I due signori della protezione civile si sono prodigati per sdrammatizzare il momento di attesa, in cui forse qualcuno è un po’ teso nel pensare che presto dovrà fare questo vaccino, facendo una serie di battute davvero esilaranti, del tipo “Signori occupate pure le sedie davanti, tanto oggi non chiamiamo nessuno per l’interrogazione!”. Oppure quando tutti eravamo seduti sulle sedie e hanno cominciato a chiamare i numeri dal “71” c’era una signora che giustamente era convinta (non so come facesse a saperlo ma aveva proprio ragione) che la prima a doversi alzare doveva certamente essere lei, che aveva il “77”. Quindi il signore chiama il “71”, nessuno si alza, “72”, nessuno si alza, “73” e così via fino al “76”. La Signora non stava nella pelle, scalpitava per alzarsi perché era arrivato il momento del suo “77”. Clamorosamente come se niente fosse il signore della protezione civile chiama il “78” saltando il “77” e giù una bella risata generale.

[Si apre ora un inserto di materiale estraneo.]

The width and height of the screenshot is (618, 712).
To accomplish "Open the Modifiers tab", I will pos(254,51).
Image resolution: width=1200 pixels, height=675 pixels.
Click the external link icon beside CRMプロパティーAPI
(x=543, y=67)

Finalmente passo l’ultimo desk, quello in cui 3 dottoresse si assicurano di eventuali particolari situazioni personali per stabilire qual è il vaccino giusto per ciascuno e infine mi accomodo sulle sedie alle porte degli stanzini in cui viene fatto il vaccino, in attesa di essere chiamato, dove due signore, credo volontarie, “gestiscono” le sedie e l’entrata negli stanzini. Tutte queste persone sono sorridenti, di un sorriso che normalmente non trovi in giro e con gentilezza ti chiedono di spostarti da una sedia all’altra.

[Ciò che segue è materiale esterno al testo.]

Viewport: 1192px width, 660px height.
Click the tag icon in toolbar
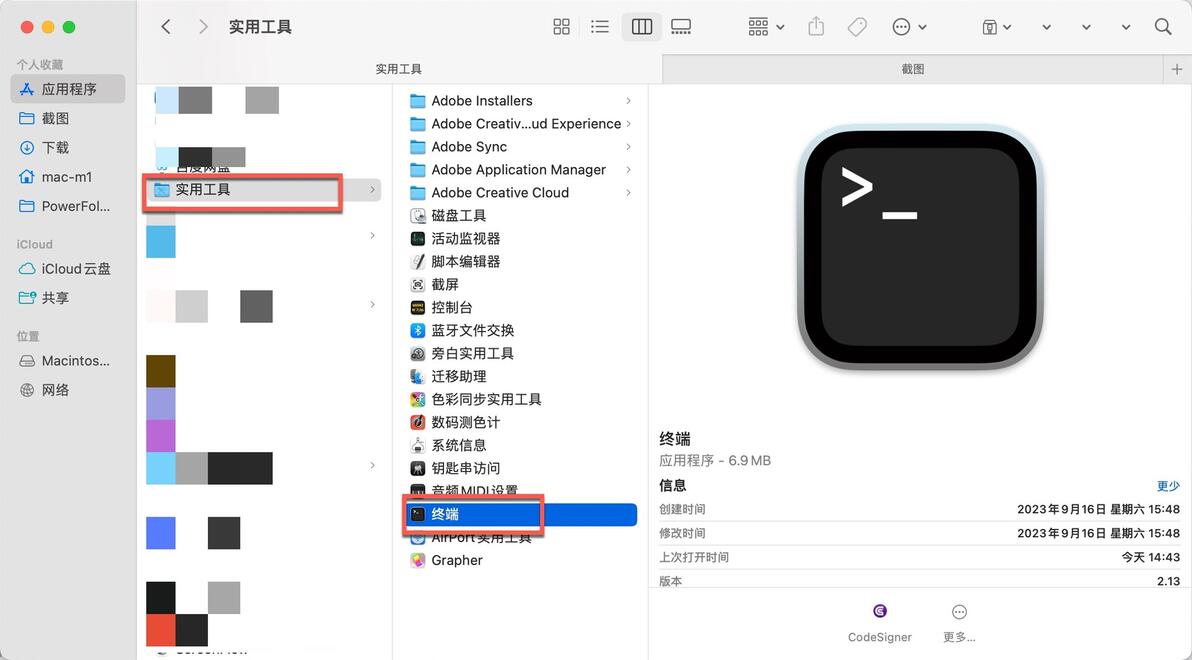tap(857, 27)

Vengo chiamato ad entrare nello stanzino per il vaccino e trovo un’infermiera che mi dice: “Guardi oggi sono un po’ lenta perché è il quinto giorno di seguito qua” come a volersi scusare perché non è efficiente al 100%. Continua: “Ero in pensione, ma c’era bisogno… E poi fare questo lavoro mi piace troppo. Mi piace così tanto che anche mia figlia ha fatto l’infermiera di professione”. E mentre mi racconta queste cose mi fa la puntura, Pfizer per la cronaca. Mi dà qualche consiglio per il post vaccino, in caso abbia fastidi o dolori. La ringrazio e la saluto. Aspetto 15 minuti seduto ed esco. Torno in macchina e vado in ufficio. Sarà passata più di un’ora, forse una e mezza, perché la burocrazia è tanta. Però come credo di aver spiegato, ho trovato un’accoglienza, una disponibilità, una gratuità da parte di queste persone eccezionali, sorprendenti, commoventi.
Non so se questa esperienza che ho vissuto oggi sia stata un caso, ma non credo. Ringrazio di cuore tutte le persone che in queste settimane stanno collaborando a questa importante missione per il bene di tutti, a partire da Cerro e arrivando a tutto il Paese.